Fig. 4

Recognition of Whn binding sites in vitro and in vivo. (A) Electrophoretic mobility shift assays using mouse, zebrafish, and amphioxus DNA binding domain peptides. A double-stranded oligonucleotide obtained via in vitro selection was used in wild-type configuration (core sequence ACGC), in modified forms (changed nucleotides in core sequence are indicated by lowercase letters), or in in vitro methylated form (m denotes 5-methylcytosine). (B) Transactivation of a luciferase reporter gene after transient transfection into BHK cells. A luciferase gene with a minimal promotor (11) was cotransfected with a mouse whn (DBD^Mm) expression plasmid or with constructs in which the mouse DNA binding domain was changed to that of zebrafish (DBD^Dr) or amphioxus (DBD^Bl) to establish a luciferase baseline activity. These values were compared with reporter constructs in which a whn response element was positioned upstream of the minimal promotor and expressed as fold transactivation.
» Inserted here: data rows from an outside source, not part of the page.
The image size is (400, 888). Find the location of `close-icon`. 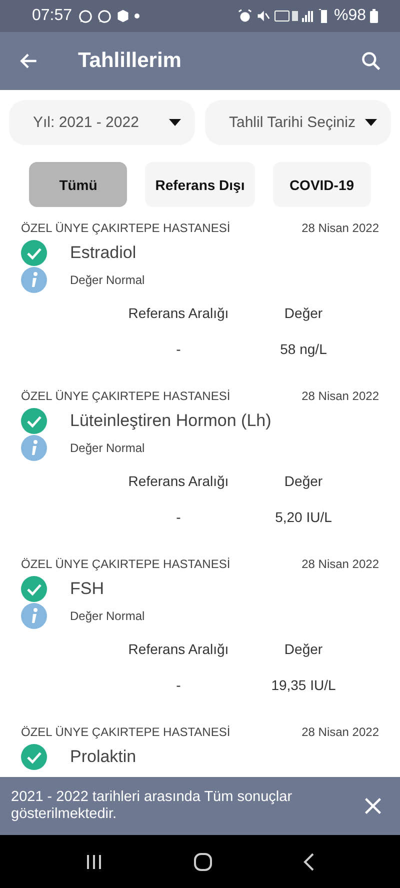

close-icon is located at coordinates (373, 806).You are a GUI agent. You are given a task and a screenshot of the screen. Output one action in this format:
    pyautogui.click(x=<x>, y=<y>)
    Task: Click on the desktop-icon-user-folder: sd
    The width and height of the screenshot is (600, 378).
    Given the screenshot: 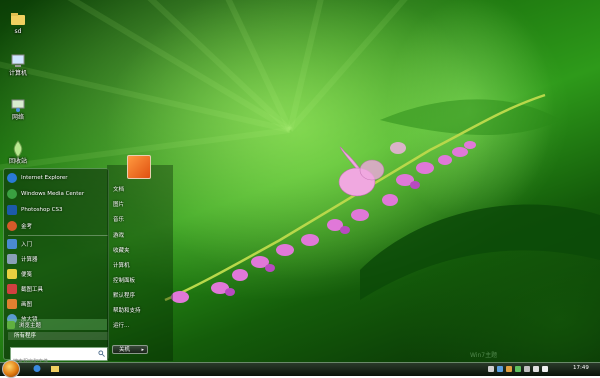 What is the action you would take?
    pyautogui.click(x=18, y=23)
    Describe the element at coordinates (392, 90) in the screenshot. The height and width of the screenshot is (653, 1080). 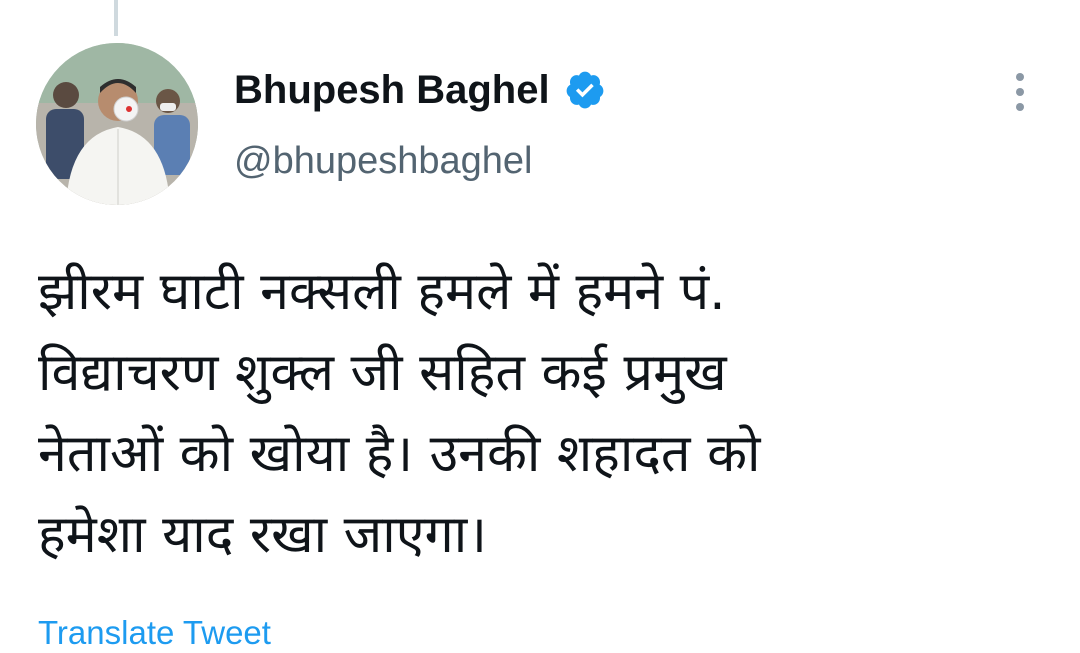
I see `author-display-name: Bhupesh Baghel` at that location.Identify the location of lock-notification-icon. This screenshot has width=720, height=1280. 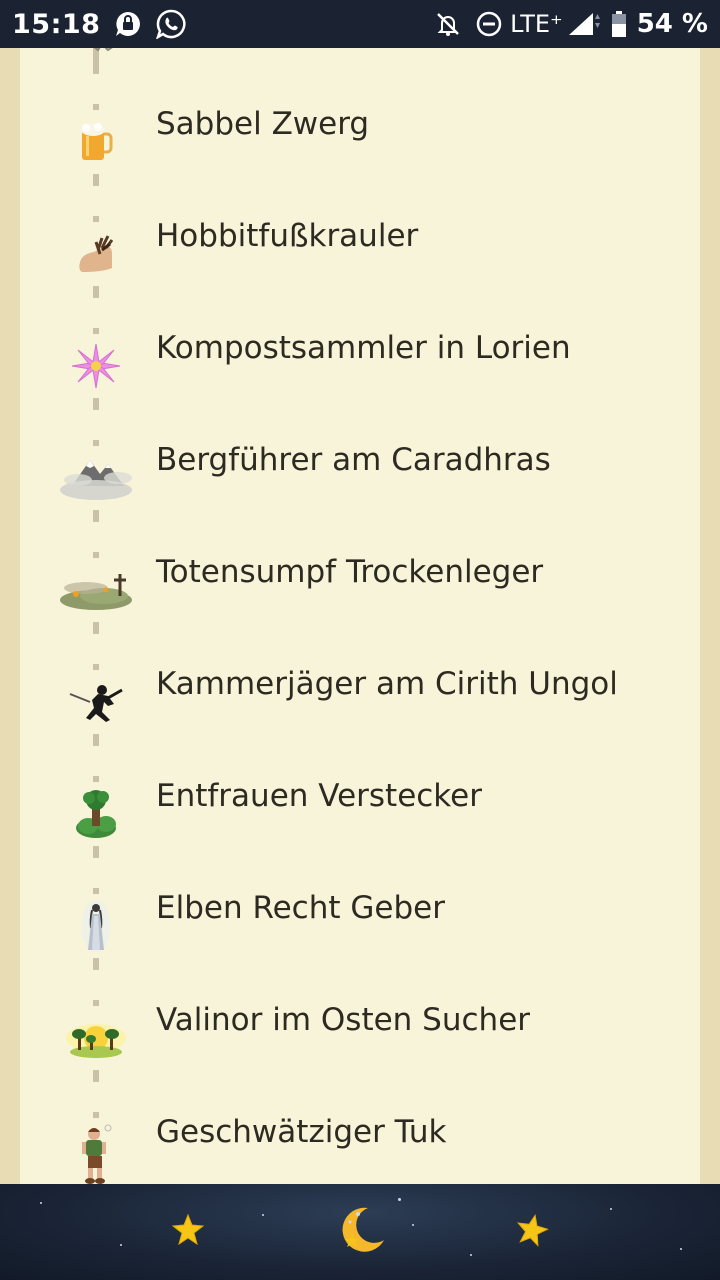
(128, 24).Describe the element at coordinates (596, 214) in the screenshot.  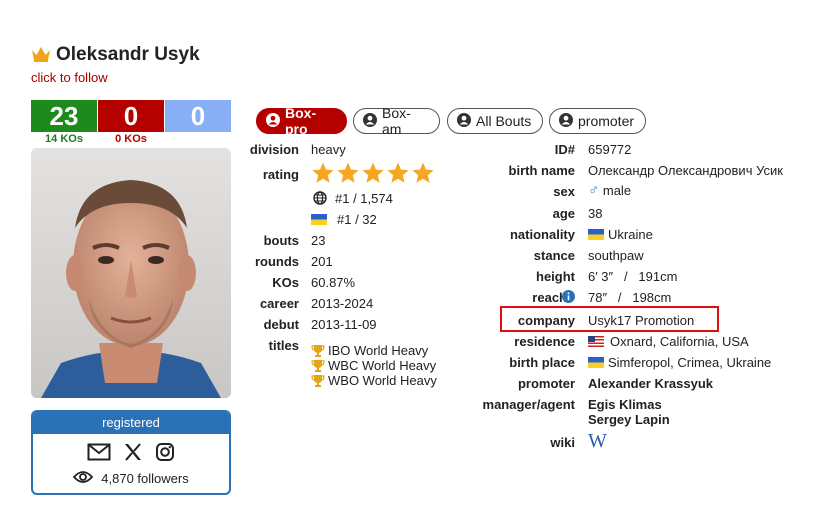
I see `age-value: 38` at that location.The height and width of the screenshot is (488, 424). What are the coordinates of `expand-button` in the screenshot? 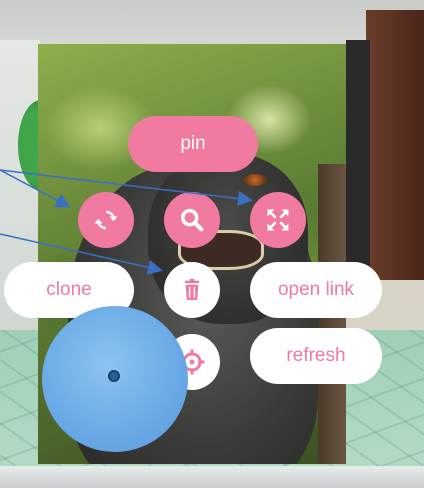 It's located at (278, 220).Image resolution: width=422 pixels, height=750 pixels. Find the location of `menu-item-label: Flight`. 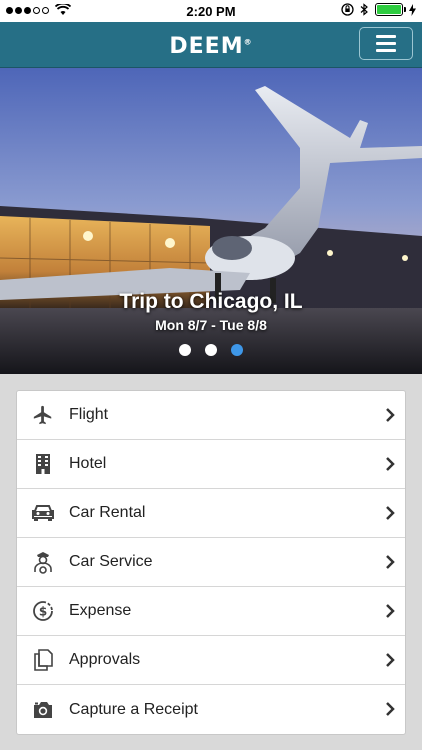

menu-item-label: Flight is located at coordinates (89, 414).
Values shown represent the average of two experiments with a variation of less than 20%. I refers to expression constructs with an N-terminal MYC tag; II refers to constructs with a C-terminal MYC tag. DBD, DNA binding domain; AD, transcriptional activation domain (8). In control experiments, the transfection of whn expression constructs in anti-sense orientation had no effect on luciferase activity.